== Task to carry out ==
The output should be the records themselves, given again exactly.
------ Data for review ------
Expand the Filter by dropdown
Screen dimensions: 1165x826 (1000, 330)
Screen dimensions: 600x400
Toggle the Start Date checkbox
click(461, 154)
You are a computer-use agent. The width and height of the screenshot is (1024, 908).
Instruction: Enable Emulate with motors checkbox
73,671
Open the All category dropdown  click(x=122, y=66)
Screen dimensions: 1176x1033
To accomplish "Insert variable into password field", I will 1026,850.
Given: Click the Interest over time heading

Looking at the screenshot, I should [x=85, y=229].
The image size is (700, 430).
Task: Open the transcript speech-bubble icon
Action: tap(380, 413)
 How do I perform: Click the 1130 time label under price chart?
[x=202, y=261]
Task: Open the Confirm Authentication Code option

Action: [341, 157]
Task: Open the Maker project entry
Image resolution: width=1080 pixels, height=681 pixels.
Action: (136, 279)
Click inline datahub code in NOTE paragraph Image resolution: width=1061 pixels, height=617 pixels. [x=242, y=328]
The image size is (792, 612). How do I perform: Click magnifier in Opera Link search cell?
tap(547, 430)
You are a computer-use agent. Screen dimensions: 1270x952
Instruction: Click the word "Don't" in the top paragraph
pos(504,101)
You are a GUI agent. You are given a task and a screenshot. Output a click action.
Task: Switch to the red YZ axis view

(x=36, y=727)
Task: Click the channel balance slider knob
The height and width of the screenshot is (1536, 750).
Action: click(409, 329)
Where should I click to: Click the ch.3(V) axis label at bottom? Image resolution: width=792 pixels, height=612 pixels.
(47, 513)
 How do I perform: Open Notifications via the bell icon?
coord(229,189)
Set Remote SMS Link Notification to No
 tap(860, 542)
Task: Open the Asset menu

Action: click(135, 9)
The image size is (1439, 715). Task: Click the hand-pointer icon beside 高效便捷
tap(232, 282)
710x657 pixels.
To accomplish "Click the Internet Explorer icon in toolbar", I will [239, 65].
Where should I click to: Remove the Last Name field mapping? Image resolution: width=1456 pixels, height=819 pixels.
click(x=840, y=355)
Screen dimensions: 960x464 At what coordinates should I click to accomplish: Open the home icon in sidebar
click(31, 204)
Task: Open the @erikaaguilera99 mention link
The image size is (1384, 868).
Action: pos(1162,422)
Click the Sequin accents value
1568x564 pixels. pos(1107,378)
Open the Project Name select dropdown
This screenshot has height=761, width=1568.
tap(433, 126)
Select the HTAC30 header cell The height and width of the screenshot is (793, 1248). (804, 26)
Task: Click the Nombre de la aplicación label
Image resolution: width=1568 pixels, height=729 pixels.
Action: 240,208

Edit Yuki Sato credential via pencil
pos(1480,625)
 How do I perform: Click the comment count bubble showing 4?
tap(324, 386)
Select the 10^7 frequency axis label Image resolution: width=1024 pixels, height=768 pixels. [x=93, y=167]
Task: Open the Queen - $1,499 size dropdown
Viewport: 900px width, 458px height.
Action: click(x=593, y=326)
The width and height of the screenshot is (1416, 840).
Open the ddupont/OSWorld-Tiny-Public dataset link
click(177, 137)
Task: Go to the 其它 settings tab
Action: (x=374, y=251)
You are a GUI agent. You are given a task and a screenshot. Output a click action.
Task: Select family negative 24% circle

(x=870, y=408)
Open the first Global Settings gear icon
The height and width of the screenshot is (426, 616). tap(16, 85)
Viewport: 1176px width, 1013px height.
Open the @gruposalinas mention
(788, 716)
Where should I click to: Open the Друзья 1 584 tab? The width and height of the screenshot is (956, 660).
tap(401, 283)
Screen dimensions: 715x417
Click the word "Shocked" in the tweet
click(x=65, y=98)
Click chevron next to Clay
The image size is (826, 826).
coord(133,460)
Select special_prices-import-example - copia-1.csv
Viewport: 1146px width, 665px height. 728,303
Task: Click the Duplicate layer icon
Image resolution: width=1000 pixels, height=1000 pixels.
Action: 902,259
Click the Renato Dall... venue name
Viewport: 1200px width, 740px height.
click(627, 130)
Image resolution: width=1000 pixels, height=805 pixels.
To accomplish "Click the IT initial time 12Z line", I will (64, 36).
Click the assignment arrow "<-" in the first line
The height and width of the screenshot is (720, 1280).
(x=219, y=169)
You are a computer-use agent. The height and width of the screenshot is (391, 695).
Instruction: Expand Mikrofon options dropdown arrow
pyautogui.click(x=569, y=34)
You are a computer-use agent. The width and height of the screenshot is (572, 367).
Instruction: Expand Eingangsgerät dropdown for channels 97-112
------
== Solution to the exercise ==
Expand the Filter by dropdown
Screen dimensions: 1165x826 (1000, 330)
Screen dimensions: 600x400
Toggle the Start Date checkbox
click(461, 154)
You are a computer-use agent. The width and height of the screenshot is (1024, 908).
Instruction: Enable Emulate with motors checkbox
73,671
Open the All category dropdown  click(x=122, y=66)
Screen dimensions: 1176x1033
To accomplish "Insert variable into password field", I will 1026,850.
Given: Click the Interest over time heading

Looking at the screenshot, I should [x=85, y=229].
The image size is (700, 430).
Task: Open the transcript speech-bubble icon
Action: tap(380, 413)
 How do I perform: Click the 1130 time label under price chart?
[x=202, y=261]
Task: Open the Confirm Authentication Code option

Action: [341, 157]
Task: Open the Maker project entry
Image resolution: width=1080 pixels, height=681 pixels.
Action: (136, 279)
Click inline datahub code in NOTE paragraph Image resolution: width=1061 pixels, height=617 pixels. [x=242, y=328]
The image size is (792, 612). How do I perform: Click magnifier in Opera Link search cell?
tap(547, 430)
You are a computer-use agent. Screen dimensions: 1270x952
Instruction: Click the word "Don't" in the top paragraph
pos(504,101)
You are a GUI agent. You are given a task and a screenshot. Output a click action.
Task: Switch to the red YZ axis view

(x=36, y=727)
Task: Click the channel balance slider knob
The height and width of the screenshot is (1536, 750).
Action: click(409, 329)
Where should I click to: Click the ch.3(V) axis label at bottom? Image resolution: width=792 pixels, height=612 pixels.
(47, 513)
 How do I perform: Open Notifications via the bell icon?
coord(229,189)
Set Remote SMS Link Notification to No
 tap(860, 542)
Task: Open the Asset menu

Action: click(135, 9)
The image size is (1439, 715). Task: Click the hand-pointer icon beside 高效便捷
tap(232, 282)
710x657 pixels.
To accomplish "Click the Internet Explorer icon in toolbar", I will [239, 65].
Where should I click to: Remove the Last Name field mapping? Image resolution: width=1456 pixels, height=819 pixels.
click(x=840, y=355)
Screen dimensions: 960x464 At what coordinates should I click to accomplish: Open the home icon in sidebar
click(31, 204)
Task: Open the @erikaaguilera99 mention link
The image size is (1384, 868).
Action: pos(1162,422)
Click the Sequin accents value
1568x564 pixels. pos(1107,378)
Open the Project Name select dropdown
This screenshot has height=761, width=1568.
tap(433, 126)
Select the HTAC30 header cell The height and width of the screenshot is (793, 1248). (804, 26)
Task: Click the Nombre de la aplicación label
Image resolution: width=1568 pixels, height=729 pixels.
Action: 240,208

Edit Yuki Sato credential via pencil
pos(1480,625)
 How do I perform: Click the comment count bubble showing 4?
tap(324, 386)
Select the 10^7 frequency axis label Image resolution: width=1024 pixels, height=768 pixels. [x=93, y=167]
Task: Open the Queen - $1,499 size dropdown
Viewport: 900px width, 458px height.
Action: click(x=593, y=326)
The width and height of the screenshot is (1416, 840).
Open the ddupont/OSWorld-Tiny-Public dataset link
click(177, 137)
Task: Go to the 其它 settings tab
Action: (x=374, y=251)
You are a GUI agent. You are given a task and a screenshot. Output a click action.
Task: Select family negative 24% circle

(x=870, y=408)
Open the first Global Settings gear icon
The height and width of the screenshot is (426, 616). tap(16, 85)
Viewport: 1176px width, 1013px height.
Open the @gruposalinas mention
(788, 716)
Where should I click to: Open the Друзья 1 584 tab? The width and height of the screenshot is (956, 660).
tap(401, 283)
Screen dimensions: 715x417
Click the word "Shocked" in the tweet
click(x=65, y=98)
Click chevron next to Clay
The image size is (826, 826).
coord(133,460)
Select special_prices-import-example - copia-1.csv
Viewport: 1146px width, 665px height. 728,303
Task: Click the Duplicate layer icon
Image resolution: width=1000 pixels, height=1000 pixels.
Action: 902,259
Click the Renato Dall... venue name
Viewport: 1200px width, 740px height.
click(627, 130)
Image resolution: width=1000 pixels, height=805 pixels.
To accomplish "Click the IT initial time 12Z line", I will (64, 36).
Click the assignment arrow "<-" in the first line
The height and width of the screenshot is (720, 1280).
(x=219, y=169)
You are a computer-use agent. The height and width of the screenshot is (391, 695).
Instruction: Expand Mikrofon options dropdown arrow
pyautogui.click(x=569, y=34)
You are a computer-use agent. The width and height of the screenshot is (572, 367).
Instruction: Expand Eingangsgerät dropdown for channels 97-112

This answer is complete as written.